Text provided
Supporting the Linked Data publication process with the LOD2 Statistical Workbench

Tracking #: 591-1798

Valentina Janev
Bert Van Nuffelen
Vuk Mijović
Karel Kremer
Michael Martin
Uroš Milošević
Sanja Vraneš

Responsible editor: 
Philippe Cudre-Mauroux

Submission type: 
Tool/System Report
In the last few years, with the rise of the open data movement, a large and increasing number of governments and organizations have started to make information freely available and easily accessible online. Additionally, in order to increase transparency and improve interoperability and interaction with citizens and society as a whole, but also create new businesses and job opportunities, national governments publish their data in a machine-readable and future-proof format. In this paper we present the LOD2 Statistical Workbench, an integrated set of professional tools for accessing, manipulating, exploring and publishing statistical data. The data representation and processing is based on the W3C standard vocabularies (RDF Data Cube as a main model) and open source components delivered by the LOD2 consortium. The system meets the needs of both publishers and consumers of statistical data and directs the potential of the LOD2 tools to the specific domain of the statistical office. Using an illustrative case study of the Statistical Office of the Republic of Serbia, the paper introduces the user requirements, gives an overview of possible scenarios and shows examples of its use. The first results indicate that wider adoption of the LOD2 tools in practice can be foreseen.
Full PDF Version: 

Major Revision

Solicited Reviews:
Click to Expand/Collapse
Review #1
By Oktie Hassanzadeh submitted on 09/Mar/2014
Major Revision
Review Comment:

The paper presents LOD2 Statistical Workbench project, which is a collection of existing tools and systems along with a set of new components put together to support publication of statistical data in RDF. The paper is certainly a valuable contribution to this field and on a very relevant topic which can make a nice article in “Reports on tools and systems” category. However, the paper’s organization and presentation style makes it more like a nice technical report or project documentation, and not a high-quality journal article. More detailed comments below.

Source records
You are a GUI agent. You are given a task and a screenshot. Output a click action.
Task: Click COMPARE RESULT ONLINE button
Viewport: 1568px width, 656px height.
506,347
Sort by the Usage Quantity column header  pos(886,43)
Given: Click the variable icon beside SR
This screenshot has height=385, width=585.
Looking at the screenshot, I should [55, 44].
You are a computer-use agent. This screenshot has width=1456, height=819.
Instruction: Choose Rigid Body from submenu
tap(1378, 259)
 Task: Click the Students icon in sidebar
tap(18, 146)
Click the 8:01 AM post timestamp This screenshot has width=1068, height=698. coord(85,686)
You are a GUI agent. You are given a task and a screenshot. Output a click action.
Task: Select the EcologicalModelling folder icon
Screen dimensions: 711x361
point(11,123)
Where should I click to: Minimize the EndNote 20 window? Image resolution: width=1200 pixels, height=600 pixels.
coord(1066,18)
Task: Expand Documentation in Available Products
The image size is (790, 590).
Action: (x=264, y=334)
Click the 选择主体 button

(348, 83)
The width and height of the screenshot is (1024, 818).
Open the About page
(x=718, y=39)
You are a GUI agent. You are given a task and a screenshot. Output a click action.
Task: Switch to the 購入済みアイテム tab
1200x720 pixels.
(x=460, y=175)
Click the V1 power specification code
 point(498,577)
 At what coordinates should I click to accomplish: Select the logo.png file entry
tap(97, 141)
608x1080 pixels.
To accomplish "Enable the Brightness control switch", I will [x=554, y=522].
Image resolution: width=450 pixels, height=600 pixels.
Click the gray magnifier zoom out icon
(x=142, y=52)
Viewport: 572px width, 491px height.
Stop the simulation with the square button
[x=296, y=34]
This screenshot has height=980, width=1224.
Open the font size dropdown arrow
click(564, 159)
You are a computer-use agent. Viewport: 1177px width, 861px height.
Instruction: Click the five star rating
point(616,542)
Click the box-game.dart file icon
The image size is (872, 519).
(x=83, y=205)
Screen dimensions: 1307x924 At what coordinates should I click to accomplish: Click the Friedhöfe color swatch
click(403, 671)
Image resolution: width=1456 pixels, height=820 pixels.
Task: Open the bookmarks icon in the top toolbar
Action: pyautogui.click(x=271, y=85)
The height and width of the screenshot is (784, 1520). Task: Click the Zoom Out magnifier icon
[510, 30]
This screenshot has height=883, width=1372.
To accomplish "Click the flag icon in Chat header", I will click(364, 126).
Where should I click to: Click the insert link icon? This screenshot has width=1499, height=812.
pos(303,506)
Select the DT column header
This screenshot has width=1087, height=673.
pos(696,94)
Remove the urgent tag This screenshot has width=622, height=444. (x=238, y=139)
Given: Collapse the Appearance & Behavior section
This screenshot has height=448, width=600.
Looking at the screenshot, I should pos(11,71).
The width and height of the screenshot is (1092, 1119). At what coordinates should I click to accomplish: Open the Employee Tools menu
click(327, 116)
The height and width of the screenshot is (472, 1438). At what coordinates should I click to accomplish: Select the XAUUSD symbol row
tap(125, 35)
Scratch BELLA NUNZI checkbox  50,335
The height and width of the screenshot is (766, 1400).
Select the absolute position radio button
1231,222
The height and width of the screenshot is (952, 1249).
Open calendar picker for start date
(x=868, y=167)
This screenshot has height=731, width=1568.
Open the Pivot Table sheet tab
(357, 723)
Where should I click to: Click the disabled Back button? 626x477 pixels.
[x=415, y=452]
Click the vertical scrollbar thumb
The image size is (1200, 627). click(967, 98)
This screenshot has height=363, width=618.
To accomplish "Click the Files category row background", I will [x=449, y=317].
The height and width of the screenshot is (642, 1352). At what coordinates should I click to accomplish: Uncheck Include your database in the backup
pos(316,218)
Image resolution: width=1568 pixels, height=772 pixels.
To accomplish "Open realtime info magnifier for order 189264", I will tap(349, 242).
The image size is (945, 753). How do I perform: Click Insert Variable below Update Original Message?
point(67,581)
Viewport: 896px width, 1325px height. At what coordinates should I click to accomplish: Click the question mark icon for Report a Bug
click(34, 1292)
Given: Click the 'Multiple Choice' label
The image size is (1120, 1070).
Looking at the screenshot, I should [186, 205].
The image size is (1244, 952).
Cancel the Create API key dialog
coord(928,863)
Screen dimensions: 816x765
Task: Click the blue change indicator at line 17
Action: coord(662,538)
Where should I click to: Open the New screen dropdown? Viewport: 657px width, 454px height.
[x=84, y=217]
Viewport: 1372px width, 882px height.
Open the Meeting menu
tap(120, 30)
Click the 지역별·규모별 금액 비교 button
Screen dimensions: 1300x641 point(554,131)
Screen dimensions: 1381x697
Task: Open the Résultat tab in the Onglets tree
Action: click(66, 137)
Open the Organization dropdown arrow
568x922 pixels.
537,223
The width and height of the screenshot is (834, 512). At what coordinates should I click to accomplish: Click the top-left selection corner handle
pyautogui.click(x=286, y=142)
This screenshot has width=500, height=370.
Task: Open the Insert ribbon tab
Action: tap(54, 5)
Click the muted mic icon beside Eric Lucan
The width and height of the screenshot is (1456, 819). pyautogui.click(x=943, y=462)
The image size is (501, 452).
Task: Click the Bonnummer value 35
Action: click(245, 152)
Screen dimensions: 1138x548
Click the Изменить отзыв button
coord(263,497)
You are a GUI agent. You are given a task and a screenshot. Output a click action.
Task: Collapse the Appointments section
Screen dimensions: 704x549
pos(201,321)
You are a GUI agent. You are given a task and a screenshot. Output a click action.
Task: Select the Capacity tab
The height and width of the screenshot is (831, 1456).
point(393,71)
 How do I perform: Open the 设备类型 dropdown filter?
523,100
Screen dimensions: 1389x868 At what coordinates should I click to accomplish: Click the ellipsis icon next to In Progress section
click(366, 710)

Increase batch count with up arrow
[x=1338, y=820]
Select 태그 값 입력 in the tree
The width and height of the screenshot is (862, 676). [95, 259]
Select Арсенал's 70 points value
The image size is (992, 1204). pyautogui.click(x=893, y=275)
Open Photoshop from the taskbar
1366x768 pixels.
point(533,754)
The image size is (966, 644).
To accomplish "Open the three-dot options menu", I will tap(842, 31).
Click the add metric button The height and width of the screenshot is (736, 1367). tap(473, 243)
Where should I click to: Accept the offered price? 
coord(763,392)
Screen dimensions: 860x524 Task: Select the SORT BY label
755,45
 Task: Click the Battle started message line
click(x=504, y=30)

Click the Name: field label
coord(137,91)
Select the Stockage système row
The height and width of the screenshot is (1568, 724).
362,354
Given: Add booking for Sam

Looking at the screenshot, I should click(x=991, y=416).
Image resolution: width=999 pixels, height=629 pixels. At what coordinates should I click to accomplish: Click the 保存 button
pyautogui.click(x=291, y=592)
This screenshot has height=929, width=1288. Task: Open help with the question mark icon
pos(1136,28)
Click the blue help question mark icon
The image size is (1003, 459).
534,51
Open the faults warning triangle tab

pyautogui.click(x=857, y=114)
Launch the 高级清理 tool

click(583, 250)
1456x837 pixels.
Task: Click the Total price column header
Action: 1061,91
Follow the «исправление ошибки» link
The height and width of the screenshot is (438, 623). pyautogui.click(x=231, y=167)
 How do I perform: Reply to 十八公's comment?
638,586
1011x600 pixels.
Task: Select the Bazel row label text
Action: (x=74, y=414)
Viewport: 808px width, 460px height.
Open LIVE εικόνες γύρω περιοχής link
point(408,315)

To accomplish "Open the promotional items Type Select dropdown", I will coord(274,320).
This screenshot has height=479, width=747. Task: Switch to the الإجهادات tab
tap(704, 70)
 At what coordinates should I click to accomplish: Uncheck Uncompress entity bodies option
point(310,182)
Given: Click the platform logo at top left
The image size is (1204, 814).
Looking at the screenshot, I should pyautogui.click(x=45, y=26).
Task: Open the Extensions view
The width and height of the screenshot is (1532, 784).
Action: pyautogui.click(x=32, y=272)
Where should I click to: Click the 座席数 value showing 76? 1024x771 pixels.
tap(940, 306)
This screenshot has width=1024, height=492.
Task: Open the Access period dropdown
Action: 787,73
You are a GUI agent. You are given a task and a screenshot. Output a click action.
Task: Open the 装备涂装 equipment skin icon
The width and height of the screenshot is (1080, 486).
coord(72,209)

Request 1
Who is the responsible editor named on the LOD2 Statistical Workbench page?
Request 2
Please continue the LOD2 Statistical Workbench page from the point where it stops.

Exercise response 1
Philippe Cudre-Mauroux

Exercise response 2
Issue #1: Motivation

First, the motivation behind the work and this paper is not at all clear. One would expect at least a high-level discussion of why there is a need for publication and management of statistical data using RDF and Linked Data in the introduction section. Then there is Section 2 entitled “motivation” in which I was hoping to find such a discussion, but the section talks about:
1) The European Commission investment in "delivering large amounts of trusted data to the public and improve interoperability".
2) A list of a large number of projects funded by EU FP7, and a very brief description of some of these projects and tools.
3) The goals of the LOD2 Statistical Workbench.
so, what is the "motivation"? The only statement related to motivation in this section is: "The work … was motivated by the need to support the process of publishing statistical data in the RDF format using common vocabularies such as the RDF Data Cube [10]". Are you expecting the reader to refer to reference [10] to find the motivation? Still, reference [10] is a technical specification of RDF Data Cube, with not much motivation for a need for a workbench on publishing data in RDF using the vocabulary and the potential applications.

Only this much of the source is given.